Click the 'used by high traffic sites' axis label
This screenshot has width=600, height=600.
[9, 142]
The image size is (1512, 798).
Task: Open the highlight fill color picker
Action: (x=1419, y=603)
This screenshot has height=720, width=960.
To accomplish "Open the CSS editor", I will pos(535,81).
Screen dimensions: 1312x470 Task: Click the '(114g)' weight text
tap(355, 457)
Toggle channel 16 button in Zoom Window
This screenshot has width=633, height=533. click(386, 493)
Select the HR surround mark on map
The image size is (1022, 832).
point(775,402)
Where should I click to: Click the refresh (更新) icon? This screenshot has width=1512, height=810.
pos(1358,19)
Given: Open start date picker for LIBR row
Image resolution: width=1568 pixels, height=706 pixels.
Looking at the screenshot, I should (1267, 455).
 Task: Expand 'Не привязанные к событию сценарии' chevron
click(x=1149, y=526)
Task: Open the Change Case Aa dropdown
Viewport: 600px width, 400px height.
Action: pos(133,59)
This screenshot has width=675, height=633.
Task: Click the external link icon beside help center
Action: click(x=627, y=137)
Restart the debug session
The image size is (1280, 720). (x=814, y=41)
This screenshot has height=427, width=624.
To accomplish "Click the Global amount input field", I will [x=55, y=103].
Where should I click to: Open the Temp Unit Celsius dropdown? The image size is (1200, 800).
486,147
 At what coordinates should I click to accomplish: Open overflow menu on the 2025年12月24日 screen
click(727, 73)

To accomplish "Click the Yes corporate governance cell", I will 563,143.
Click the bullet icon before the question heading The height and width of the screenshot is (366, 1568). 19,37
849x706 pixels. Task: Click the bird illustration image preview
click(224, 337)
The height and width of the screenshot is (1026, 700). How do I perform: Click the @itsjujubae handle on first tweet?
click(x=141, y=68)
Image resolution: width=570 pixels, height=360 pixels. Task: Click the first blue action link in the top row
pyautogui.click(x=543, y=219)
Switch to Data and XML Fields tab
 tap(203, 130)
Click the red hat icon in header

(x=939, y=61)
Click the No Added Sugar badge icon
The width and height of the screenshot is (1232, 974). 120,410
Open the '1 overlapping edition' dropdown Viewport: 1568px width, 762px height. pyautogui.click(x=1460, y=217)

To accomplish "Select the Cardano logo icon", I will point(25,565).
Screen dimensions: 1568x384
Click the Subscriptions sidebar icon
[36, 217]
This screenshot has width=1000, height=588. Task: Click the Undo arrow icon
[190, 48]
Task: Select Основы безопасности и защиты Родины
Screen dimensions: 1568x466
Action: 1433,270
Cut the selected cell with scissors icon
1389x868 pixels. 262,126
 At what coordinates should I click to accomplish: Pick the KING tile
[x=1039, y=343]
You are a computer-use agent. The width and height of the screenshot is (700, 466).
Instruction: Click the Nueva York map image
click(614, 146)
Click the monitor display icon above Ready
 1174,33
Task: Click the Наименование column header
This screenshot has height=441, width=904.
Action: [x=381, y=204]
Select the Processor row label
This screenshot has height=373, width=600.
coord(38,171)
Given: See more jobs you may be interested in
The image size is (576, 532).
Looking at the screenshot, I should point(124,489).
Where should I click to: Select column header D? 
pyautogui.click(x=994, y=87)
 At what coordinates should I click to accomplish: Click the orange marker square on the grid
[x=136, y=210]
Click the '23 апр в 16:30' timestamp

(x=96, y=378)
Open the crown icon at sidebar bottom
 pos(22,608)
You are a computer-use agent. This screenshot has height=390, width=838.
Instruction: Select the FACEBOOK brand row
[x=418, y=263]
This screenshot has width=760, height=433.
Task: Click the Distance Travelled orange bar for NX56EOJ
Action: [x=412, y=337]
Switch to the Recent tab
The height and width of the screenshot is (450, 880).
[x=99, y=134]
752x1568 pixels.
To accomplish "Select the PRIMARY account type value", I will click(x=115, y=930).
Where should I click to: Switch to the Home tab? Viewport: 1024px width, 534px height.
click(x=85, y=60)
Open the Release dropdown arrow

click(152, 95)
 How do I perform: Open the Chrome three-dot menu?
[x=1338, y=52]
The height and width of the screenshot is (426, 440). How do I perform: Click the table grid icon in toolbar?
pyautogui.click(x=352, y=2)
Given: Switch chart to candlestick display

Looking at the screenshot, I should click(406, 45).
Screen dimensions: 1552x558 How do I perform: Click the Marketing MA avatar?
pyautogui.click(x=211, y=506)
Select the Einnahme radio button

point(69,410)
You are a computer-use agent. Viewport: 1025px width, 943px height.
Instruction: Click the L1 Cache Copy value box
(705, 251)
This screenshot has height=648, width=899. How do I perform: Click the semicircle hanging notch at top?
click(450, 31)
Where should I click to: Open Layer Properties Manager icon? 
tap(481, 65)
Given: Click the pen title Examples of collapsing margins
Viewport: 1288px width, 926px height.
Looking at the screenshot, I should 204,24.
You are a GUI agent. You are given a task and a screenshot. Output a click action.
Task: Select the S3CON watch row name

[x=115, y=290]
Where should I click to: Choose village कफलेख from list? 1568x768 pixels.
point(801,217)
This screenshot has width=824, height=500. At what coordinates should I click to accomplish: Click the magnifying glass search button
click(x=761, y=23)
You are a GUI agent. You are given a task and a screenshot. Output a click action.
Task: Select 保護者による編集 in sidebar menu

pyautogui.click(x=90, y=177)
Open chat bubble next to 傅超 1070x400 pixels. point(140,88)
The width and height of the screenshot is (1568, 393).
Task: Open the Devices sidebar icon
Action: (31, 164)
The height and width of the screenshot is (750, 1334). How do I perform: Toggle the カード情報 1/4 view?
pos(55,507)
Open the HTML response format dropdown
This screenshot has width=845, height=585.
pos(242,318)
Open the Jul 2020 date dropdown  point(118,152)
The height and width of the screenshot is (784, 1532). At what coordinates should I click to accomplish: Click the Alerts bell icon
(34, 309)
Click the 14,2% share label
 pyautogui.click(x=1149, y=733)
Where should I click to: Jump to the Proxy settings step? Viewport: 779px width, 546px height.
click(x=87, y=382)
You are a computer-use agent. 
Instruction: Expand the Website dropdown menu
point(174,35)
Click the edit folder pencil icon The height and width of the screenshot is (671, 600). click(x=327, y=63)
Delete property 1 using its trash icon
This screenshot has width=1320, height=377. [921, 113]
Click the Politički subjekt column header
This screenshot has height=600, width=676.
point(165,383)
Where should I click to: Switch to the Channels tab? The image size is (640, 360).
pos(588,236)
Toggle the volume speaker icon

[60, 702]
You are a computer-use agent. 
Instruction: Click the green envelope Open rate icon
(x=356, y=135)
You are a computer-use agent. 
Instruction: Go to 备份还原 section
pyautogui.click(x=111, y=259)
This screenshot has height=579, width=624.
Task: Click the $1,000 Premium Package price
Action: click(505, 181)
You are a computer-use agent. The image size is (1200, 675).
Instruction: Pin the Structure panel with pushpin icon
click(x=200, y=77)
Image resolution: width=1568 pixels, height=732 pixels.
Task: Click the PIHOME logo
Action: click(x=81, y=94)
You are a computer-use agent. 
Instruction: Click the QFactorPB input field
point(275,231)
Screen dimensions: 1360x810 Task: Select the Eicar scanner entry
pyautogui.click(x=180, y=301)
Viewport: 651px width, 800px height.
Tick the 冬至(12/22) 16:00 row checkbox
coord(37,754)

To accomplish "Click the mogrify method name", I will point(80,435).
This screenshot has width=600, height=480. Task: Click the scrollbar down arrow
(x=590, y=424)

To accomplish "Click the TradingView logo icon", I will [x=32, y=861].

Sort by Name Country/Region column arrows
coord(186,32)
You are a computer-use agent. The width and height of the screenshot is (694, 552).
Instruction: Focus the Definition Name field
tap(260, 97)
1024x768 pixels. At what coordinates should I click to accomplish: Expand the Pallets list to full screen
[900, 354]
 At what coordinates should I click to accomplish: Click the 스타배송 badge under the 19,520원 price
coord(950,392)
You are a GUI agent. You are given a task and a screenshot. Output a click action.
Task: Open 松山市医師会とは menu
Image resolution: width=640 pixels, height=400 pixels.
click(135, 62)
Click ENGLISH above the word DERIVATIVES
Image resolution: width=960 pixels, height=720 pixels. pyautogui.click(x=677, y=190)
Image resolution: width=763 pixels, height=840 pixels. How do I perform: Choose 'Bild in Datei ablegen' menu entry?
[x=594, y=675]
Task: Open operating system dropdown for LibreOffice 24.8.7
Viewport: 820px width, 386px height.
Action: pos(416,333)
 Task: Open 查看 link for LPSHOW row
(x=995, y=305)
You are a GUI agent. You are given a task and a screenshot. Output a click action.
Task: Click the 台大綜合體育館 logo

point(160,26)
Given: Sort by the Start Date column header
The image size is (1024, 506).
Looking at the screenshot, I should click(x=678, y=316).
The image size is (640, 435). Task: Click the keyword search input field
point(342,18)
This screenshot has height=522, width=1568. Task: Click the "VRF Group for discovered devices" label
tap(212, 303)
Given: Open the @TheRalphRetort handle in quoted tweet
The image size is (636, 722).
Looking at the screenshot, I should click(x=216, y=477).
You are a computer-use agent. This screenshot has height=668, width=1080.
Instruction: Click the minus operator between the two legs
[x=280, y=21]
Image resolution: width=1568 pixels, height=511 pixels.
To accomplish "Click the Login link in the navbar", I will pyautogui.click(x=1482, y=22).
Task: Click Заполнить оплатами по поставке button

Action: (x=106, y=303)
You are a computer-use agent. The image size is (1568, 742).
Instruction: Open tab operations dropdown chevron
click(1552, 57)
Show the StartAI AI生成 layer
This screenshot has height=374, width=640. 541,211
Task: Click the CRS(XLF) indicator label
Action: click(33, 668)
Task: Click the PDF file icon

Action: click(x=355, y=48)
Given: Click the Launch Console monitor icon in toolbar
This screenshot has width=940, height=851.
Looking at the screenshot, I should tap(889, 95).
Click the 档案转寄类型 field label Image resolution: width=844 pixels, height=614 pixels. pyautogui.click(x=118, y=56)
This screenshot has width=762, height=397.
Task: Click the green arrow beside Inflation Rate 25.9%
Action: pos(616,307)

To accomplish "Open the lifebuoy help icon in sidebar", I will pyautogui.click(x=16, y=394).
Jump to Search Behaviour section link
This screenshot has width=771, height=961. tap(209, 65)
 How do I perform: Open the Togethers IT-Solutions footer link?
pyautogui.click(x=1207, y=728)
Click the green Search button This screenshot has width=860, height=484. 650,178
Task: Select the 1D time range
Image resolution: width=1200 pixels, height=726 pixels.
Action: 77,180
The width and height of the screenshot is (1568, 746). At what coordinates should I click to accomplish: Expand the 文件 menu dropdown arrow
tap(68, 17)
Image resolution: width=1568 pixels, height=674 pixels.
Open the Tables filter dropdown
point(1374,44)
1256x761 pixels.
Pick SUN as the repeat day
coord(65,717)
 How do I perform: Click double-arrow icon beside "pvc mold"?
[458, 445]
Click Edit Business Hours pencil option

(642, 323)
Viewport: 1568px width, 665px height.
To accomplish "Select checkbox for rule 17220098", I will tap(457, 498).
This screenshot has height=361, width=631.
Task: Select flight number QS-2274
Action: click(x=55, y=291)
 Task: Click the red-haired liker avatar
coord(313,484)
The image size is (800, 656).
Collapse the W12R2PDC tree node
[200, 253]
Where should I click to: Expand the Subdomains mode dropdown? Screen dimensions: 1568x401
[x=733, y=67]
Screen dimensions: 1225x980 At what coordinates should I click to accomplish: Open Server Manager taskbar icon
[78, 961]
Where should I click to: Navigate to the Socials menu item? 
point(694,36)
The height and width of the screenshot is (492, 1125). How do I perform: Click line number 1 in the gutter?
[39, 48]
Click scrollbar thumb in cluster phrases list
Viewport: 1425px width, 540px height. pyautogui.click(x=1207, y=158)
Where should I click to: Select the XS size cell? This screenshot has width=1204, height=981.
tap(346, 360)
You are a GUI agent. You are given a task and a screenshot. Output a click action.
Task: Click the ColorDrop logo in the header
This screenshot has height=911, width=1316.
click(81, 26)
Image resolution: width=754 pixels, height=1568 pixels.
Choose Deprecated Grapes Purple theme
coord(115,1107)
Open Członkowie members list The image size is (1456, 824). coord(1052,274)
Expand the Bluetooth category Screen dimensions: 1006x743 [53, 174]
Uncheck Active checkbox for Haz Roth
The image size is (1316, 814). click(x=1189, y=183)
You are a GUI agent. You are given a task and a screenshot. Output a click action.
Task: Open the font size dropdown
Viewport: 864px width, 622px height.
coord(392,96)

- Directions for this task:
Each line of the data above containing the string "computer" is to be copied.

- Your response:
You are a computer-use agent. The width and height of the screenshot is (700, 466).
You are a computer-use agent. This screenshot has height=390, width=838.
You are a computer-use agent. Viewport: 1025px width, 943px height.
You are a computer-use agent. 
You are a computer-use agent. 
You are a computer-use agent. 
You are a computer-use agent. The image size is (1200, 675).
You are a computer-use agent. 
You are a computer-use agent. The width and height of the screenshot is (694, 552).
You are a computer-use agent. This screenshot has height=668, width=1080.
You are a computer-use agent. The image size is (1568, 742).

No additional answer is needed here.